GIVEN PROBLEM 1:
Please put the records into a numbered list, covering only the part that runs from the start of the records through the line containing "click(x=423, y=12)", both ends included, and leave out blank lines.
+++ QUOTED TEXT +++
A majority of customers run a low number (less than 10) of applications per App Service Plan. However, there are many scenarios where customers are running many more applications. It’s important to prevent accidentally over saturating the compute capacity of the underlying servers.

Let’s start with the basic hierarchy of applications and their compute resources. There are two Web apps and one mobile back-end app associated with this App Service Plan. The plan is set to two servers.

By default, all applications contained in a given App Service Plan run on all the available compute resources (servers) allocated to that Service Plan. All three applications run on both servers. In the simple case where an App Service Plan has a single server, it’s simple to understand: All of the applications in the App Service Plan run on a single server.

It’s somewhat less intuitive as to what happens when there are multiple compute resources allocated to your App Service Plan. As an example, if a single App Service Plan has 10 compute resources, then every app in the application service will run on every compute resource. If there are 50 applications in the App Service Plan, all 50 will be running on the first server, and the same 50 will be running on the second server, and so on, to the 10th server, which will also be running all 50 apps.
+++ RECORDED DATA +++
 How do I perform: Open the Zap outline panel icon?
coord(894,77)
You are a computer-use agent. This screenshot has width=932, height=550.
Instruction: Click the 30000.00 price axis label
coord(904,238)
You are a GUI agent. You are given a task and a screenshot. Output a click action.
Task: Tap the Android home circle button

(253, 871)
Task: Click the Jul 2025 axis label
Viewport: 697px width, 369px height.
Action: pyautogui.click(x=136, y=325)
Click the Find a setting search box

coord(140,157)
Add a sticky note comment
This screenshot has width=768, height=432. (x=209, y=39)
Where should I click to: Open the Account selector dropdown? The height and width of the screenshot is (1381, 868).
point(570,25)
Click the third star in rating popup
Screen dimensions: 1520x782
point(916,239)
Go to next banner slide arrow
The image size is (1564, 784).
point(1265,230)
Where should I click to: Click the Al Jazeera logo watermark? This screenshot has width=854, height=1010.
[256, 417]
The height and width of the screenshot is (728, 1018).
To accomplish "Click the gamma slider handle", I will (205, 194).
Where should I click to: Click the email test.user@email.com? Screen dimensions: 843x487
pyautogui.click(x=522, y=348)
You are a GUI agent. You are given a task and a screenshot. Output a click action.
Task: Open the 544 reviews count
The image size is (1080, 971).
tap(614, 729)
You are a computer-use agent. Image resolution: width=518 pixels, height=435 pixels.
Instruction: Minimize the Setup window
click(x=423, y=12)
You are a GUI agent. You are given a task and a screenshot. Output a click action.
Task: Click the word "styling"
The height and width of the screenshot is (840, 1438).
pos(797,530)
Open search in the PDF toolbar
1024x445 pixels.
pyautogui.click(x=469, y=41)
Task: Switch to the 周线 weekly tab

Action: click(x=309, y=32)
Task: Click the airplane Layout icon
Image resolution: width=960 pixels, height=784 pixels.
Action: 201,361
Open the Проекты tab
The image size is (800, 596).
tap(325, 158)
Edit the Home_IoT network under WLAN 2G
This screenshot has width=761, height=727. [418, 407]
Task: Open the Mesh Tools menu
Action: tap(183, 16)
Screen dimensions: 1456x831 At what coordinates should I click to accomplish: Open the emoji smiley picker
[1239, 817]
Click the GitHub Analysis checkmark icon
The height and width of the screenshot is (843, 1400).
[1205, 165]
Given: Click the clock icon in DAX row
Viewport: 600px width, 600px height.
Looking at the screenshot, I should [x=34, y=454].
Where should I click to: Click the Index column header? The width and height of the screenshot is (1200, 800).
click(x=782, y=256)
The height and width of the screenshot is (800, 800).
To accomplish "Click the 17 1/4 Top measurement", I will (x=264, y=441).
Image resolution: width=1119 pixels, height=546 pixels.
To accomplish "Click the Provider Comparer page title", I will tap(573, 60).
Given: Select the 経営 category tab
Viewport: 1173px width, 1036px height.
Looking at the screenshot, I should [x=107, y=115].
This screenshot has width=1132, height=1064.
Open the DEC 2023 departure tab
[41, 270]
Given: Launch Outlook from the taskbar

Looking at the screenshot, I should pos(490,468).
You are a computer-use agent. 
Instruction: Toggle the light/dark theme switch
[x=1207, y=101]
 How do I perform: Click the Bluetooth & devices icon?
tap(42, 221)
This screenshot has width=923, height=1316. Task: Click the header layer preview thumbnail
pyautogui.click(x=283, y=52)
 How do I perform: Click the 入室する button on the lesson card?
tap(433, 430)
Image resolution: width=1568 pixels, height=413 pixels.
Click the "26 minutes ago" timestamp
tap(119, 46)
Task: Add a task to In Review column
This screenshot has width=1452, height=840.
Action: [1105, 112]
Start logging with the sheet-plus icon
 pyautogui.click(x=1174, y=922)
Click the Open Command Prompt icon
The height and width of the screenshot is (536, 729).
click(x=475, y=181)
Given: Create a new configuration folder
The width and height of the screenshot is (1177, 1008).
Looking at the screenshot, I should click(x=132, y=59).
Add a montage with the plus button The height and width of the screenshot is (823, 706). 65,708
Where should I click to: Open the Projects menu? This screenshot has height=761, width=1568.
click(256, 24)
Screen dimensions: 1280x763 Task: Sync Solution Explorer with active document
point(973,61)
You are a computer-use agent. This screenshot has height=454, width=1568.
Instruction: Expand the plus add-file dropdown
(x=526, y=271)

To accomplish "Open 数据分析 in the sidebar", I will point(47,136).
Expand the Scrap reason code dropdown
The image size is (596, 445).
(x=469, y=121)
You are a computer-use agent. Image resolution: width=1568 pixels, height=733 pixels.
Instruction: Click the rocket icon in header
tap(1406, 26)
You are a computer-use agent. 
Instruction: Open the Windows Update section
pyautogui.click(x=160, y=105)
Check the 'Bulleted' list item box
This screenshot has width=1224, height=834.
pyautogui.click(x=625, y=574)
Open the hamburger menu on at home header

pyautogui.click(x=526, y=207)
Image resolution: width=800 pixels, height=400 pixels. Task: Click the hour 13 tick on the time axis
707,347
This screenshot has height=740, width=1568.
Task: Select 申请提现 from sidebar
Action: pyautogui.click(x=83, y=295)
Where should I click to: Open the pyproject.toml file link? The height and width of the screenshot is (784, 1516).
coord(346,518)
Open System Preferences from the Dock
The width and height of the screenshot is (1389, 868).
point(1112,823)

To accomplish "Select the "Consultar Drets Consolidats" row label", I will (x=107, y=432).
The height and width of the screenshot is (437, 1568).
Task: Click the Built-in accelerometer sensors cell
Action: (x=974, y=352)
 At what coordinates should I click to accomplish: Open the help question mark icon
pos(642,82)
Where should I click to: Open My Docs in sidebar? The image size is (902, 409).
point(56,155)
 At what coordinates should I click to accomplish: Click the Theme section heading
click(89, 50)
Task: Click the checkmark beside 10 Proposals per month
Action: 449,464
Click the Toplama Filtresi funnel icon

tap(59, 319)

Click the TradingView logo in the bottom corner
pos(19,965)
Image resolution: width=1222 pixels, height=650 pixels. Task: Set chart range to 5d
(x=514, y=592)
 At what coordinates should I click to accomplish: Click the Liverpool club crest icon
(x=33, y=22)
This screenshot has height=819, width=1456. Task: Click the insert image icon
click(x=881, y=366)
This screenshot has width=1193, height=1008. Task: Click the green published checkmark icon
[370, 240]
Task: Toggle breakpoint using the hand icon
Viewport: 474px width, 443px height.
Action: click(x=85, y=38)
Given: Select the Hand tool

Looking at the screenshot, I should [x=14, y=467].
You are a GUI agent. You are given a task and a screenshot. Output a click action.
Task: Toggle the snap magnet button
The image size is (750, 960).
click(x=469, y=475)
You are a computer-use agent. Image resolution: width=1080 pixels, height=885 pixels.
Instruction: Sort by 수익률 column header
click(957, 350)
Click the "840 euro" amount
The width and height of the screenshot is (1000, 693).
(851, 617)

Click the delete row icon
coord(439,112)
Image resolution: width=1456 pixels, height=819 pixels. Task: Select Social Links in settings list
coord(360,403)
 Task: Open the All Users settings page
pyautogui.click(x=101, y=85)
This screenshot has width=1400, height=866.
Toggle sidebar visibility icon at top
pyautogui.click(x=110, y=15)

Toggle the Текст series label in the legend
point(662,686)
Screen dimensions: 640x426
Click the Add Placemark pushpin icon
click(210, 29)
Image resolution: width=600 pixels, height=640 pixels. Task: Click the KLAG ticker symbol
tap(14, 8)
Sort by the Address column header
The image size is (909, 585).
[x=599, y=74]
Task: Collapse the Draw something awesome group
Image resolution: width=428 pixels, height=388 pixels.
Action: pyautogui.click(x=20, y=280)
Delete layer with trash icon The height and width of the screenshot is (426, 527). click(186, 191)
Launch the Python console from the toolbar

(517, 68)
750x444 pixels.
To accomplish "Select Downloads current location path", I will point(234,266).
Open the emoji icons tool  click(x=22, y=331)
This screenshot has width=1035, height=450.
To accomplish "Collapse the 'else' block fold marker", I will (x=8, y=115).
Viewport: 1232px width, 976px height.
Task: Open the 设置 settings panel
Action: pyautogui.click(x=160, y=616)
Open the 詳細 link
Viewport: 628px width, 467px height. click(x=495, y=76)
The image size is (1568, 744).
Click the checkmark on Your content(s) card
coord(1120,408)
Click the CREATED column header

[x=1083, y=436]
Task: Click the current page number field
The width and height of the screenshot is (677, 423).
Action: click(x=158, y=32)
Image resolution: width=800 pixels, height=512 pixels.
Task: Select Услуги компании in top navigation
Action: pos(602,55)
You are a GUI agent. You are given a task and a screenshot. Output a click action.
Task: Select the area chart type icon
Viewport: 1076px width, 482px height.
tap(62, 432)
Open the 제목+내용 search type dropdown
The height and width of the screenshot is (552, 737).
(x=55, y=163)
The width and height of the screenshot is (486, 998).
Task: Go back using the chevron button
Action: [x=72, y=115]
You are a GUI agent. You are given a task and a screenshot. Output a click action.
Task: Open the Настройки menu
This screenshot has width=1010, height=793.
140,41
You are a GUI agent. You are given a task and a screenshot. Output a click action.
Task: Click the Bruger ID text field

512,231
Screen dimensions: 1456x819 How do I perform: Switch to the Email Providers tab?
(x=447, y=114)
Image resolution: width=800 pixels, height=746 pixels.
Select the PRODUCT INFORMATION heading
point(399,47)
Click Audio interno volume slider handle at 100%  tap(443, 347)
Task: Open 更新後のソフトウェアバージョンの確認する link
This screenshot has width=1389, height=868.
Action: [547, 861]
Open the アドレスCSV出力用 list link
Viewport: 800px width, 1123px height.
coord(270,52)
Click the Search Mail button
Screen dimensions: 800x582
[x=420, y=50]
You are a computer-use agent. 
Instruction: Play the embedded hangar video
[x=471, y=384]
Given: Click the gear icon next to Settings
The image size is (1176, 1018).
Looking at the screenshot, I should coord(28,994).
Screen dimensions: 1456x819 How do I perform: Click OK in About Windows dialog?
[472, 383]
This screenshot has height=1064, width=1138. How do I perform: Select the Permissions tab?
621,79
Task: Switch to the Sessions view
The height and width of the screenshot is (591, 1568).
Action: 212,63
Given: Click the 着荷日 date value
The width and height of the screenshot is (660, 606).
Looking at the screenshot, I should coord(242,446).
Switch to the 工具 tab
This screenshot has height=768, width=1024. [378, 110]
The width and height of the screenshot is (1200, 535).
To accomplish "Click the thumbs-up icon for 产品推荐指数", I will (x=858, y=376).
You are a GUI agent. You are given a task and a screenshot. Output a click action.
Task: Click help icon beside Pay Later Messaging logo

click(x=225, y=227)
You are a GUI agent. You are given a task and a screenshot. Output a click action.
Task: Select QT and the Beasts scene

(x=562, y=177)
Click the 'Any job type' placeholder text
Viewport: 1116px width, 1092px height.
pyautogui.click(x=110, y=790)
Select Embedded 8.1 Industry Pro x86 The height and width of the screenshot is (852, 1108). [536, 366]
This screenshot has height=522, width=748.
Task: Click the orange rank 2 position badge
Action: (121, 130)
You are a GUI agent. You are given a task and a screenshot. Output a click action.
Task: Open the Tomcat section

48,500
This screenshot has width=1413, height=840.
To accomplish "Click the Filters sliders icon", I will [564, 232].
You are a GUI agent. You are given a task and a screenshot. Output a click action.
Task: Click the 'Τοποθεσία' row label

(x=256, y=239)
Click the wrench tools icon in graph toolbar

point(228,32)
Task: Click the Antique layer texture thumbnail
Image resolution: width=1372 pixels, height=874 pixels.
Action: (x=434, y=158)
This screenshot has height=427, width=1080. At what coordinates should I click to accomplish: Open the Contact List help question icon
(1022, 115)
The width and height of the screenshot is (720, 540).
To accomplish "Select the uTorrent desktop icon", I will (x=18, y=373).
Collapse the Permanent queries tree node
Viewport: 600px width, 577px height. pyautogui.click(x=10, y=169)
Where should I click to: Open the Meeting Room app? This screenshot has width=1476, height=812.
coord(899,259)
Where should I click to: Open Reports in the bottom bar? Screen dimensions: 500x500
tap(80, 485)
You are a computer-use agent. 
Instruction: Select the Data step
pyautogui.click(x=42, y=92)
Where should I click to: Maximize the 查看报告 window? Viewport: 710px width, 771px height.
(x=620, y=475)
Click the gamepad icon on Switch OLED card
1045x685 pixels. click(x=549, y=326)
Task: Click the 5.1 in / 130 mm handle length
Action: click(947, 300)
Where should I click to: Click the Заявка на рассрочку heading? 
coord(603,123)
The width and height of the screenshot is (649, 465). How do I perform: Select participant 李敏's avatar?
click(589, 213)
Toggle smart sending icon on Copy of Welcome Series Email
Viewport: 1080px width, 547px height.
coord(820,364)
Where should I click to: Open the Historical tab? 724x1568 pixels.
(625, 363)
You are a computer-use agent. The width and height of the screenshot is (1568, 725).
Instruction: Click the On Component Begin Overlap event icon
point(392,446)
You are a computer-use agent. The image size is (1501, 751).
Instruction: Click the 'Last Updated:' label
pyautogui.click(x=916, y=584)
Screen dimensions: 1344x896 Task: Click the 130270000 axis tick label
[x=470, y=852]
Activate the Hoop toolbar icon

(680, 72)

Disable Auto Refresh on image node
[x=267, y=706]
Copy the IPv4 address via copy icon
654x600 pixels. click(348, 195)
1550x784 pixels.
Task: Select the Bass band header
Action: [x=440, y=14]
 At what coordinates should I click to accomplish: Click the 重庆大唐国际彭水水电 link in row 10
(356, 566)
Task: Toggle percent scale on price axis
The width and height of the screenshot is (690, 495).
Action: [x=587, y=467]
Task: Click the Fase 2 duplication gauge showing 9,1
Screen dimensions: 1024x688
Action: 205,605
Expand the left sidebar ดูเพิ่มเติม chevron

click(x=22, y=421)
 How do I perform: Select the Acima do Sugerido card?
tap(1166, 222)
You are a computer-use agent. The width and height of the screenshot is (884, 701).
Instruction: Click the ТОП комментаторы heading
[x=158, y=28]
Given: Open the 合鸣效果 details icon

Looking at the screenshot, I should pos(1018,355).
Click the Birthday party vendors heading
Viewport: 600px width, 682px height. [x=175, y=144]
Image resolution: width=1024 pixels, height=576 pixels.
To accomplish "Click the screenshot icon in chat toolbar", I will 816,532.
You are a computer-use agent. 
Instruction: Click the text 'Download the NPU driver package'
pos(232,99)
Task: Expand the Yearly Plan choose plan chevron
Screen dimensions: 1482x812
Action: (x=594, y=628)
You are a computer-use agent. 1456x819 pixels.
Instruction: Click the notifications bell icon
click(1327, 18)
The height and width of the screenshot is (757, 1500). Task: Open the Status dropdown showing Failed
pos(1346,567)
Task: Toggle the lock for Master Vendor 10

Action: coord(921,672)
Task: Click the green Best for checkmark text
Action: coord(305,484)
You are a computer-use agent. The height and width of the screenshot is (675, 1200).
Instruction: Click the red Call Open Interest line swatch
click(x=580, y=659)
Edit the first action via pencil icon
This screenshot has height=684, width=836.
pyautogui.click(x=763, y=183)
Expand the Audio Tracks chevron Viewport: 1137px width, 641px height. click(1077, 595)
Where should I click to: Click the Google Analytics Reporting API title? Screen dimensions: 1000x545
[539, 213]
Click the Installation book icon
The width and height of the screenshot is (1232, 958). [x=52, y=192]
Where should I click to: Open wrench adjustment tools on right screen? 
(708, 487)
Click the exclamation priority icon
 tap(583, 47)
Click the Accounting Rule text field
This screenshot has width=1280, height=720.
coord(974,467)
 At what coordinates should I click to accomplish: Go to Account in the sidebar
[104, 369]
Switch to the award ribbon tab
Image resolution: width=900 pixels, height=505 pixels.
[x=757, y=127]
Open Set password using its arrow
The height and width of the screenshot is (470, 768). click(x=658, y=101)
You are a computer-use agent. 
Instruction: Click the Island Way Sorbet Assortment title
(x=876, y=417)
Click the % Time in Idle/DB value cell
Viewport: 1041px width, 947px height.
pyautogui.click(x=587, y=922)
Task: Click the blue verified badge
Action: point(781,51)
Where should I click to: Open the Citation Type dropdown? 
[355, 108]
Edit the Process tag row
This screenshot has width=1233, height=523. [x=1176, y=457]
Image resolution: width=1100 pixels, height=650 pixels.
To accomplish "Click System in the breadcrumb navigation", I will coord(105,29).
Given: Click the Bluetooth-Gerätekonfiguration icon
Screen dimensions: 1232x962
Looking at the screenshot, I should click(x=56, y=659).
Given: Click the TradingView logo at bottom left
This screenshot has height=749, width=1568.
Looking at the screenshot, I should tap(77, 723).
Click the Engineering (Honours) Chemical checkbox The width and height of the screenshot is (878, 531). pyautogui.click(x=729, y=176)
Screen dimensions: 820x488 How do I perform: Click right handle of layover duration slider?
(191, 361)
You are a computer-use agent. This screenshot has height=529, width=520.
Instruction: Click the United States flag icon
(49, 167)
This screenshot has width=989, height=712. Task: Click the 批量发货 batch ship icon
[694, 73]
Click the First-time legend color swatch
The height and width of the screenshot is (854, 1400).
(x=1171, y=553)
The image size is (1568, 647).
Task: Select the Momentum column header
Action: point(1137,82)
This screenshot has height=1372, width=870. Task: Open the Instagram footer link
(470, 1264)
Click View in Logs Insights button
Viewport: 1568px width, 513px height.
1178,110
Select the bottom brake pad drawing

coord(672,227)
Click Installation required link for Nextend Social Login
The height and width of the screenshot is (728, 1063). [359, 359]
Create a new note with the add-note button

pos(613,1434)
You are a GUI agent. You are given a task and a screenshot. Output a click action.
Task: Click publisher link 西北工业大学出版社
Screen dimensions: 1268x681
+++
GIVEN PROBLEM 2:
Copy the part of the passage on App Service Plans that opens with the words containing "By default, all" and closes with "all 50 apps.".

EXPECTED ANSWER 1:
1.  How do I perform: Open the Zap outline panel icon?
2. coord(894,77)
3. You are a computer-use agent. This screenshot has width=932, height=550.
4. Instruction: Click the 30000.00 price axis label
5. coord(904,238)
6. You are a GUI agent. You are given a task and a screenshot. Output a click action.
7. Task: Tap the Android home circle button
8. (253, 871)
9. Task: Click the Jul 2025 axis label
10. Viewport: 697px width, 369px height.
11. Action: pyautogui.click(x=136, y=325)
12. Click the Find a setting search box
13. coord(140,157)
14. Add a sticky note comment
15. This screenshot has width=768, height=432. (x=209, y=39)
16. Where should I click to: Open the Account selector dropdown? The height and width of the screenshot is (1381, 868).
17. point(570,25)
18. Click the third star in rating popup
19. Screen dimensions: 1520x782
20. point(916,239)
21. Go to next banner slide arrow
22. The image size is (1564, 784).
23. point(1265,230)
24. Where should I click to: Click the Al Jazeera logo watermark? This screenshot has width=854, height=1010.
25. [256, 417]
26. The height and width of the screenshot is (728, 1018).
27. To accomplish "Click the gamma slider handle", I will (205, 194).
28. Where should I click to: Click the email test.user@email.com? Screen dimensions: 843x487
29. pyautogui.click(x=522, y=348)
30. You are a GUI agent. You are given a task and a screenshot. Output a click action.
31. Task: Open the 544 reviews count
32. The image size is (1080, 971).
33. tap(614, 729)
34. You are a computer-use agent. Image resolution: width=518 pixels, height=435 pixels.
35. Instruction: Minimize the Setup window
36. click(x=423, y=12)

EXPECTED ANSWER 2:
By default, all applications contained in a given App Service Plan run on all the available compute resources (servers) allocated to that Service Plan. All three applications run on both servers. In the simple case where an App Service Plan has a single server, it’s simple to understand: All of the applications in the App Service Plan run on a single server.

It’s somewhat less intuitive as to what happens when there are multiple compute resources allocated to your App Service Plan. As an example, if a single App Service Plan has 10 compute resources, then every app in the application service will run on every compute resource. If there are 50 applications in the App Service Plan, all 50 will be running on the first server, and the same 50 will be running on the second server, and so on, to the 10th server, which will also be running all 50 apps.